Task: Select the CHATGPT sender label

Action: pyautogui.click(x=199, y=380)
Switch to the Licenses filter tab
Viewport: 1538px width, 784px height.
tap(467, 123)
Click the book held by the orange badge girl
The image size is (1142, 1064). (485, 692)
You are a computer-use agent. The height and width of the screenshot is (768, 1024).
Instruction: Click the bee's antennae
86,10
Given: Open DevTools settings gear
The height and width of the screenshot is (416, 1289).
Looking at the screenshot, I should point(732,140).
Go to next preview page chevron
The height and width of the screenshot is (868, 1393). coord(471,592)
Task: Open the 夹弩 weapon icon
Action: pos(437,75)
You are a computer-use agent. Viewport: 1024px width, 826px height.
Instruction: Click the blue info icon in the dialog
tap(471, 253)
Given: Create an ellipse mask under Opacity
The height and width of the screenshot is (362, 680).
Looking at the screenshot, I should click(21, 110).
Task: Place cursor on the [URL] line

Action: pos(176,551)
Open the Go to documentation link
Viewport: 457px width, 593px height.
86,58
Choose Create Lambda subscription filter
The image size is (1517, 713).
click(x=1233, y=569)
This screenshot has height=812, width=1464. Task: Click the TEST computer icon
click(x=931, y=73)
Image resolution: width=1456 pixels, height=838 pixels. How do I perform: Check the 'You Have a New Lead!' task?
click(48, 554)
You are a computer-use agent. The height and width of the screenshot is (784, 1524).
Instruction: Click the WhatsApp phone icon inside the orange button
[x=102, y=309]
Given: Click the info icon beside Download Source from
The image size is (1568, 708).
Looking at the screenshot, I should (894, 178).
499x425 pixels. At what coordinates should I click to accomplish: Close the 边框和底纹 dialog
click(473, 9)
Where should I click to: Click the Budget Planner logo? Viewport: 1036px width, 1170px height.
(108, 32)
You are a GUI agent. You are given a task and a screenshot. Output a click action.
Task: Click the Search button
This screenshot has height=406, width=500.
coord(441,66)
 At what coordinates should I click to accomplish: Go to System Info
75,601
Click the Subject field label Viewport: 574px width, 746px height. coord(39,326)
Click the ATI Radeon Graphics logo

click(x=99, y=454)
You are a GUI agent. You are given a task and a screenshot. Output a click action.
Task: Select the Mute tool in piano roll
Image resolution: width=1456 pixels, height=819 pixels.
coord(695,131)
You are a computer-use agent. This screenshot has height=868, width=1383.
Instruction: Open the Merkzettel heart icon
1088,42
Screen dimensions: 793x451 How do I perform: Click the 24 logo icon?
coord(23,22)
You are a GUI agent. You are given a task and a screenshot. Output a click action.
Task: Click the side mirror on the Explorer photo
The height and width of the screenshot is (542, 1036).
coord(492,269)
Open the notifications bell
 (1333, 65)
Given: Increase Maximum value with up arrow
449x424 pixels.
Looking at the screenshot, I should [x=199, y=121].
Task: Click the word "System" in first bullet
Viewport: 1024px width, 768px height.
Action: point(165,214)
-.-.-
What you need to do:
Please copy all of the items above line for line, with no changes.

Exercise solution:
Task: Select the CHATGPT sender label

Action: pyautogui.click(x=199, y=380)
Switch to the Licenses filter tab
Viewport: 1538px width, 784px height.
tap(467, 123)
Click the book held by the orange badge girl
The image size is (1142, 1064). (485, 692)
You are a computer-use agent. The height and width of the screenshot is (768, 1024).
Instruction: Click the bee's antennae
86,10
Given: Open DevTools settings gear
The height and width of the screenshot is (416, 1289).
Looking at the screenshot, I should point(732,140).
Go to next preview page chevron
The height and width of the screenshot is (868, 1393). coord(471,592)
Task: Open the 夹弩 weapon icon
Action: pos(437,75)
You are a computer-use agent. Viewport: 1024px width, 826px height.
Instruction: Click the blue info icon in the dialog
tap(471, 253)
Given: Create an ellipse mask under Opacity
The height and width of the screenshot is (362, 680).
Looking at the screenshot, I should click(21, 110).
Task: Place cursor on the [URL] line

Action: pos(176,551)
Open the Go to documentation link
Viewport: 457px width, 593px height.
86,58
Choose Create Lambda subscription filter
The image size is (1517, 713).
click(x=1233, y=569)
This screenshot has height=812, width=1464. Task: Click the TEST computer icon
click(x=931, y=73)
Image resolution: width=1456 pixels, height=838 pixels. How do I perform: Check the 'You Have a New Lead!' task?
click(48, 554)
You are a computer-use agent. The height and width of the screenshot is (784, 1524).
Instruction: Click the WhatsApp phone icon inside the orange button
[x=102, y=309]
Given: Click the info icon beside Download Source from
The image size is (1568, 708).
Looking at the screenshot, I should (894, 178).
499x425 pixels. At what coordinates should I click to accomplish: Close the 边框和底纹 dialog
click(473, 9)
Where should I click to: Click the Budget Planner logo? Viewport: 1036px width, 1170px height.
(108, 32)
You are a GUI agent. You are given a task and a screenshot. Output a click action.
Task: Click the Search button
This screenshot has height=406, width=500.
coord(441,66)
 At what coordinates should I click to accomplish: Go to System Info
75,601
Click the Subject field label Viewport: 574px width, 746px height. coord(39,326)
Click the ATI Radeon Graphics logo

click(x=99, y=454)
You are a GUI agent. You are given a task and a screenshot. Output a click action.
Task: Select the Mute tool in piano roll
Image resolution: width=1456 pixels, height=819 pixels.
coord(695,131)
You are a computer-use agent. This screenshot has height=868, width=1383.
Instruction: Open the Merkzettel heart icon
1088,42
Screen dimensions: 793x451 How do I perform: Click the 24 logo icon?
coord(23,22)
You are a GUI agent. You are given a task and a screenshot. Output a click action.
Task: Click the side mirror on the Explorer photo
The height and width of the screenshot is (542, 1036).
coord(492,269)
Open the notifications bell
 (1333, 65)
Given: Increase Maximum value with up arrow
449x424 pixels.
Looking at the screenshot, I should [x=199, y=121].
Task: Click the word "System" in first bullet
Viewport: 1024px width, 768px height.
Action: point(165,214)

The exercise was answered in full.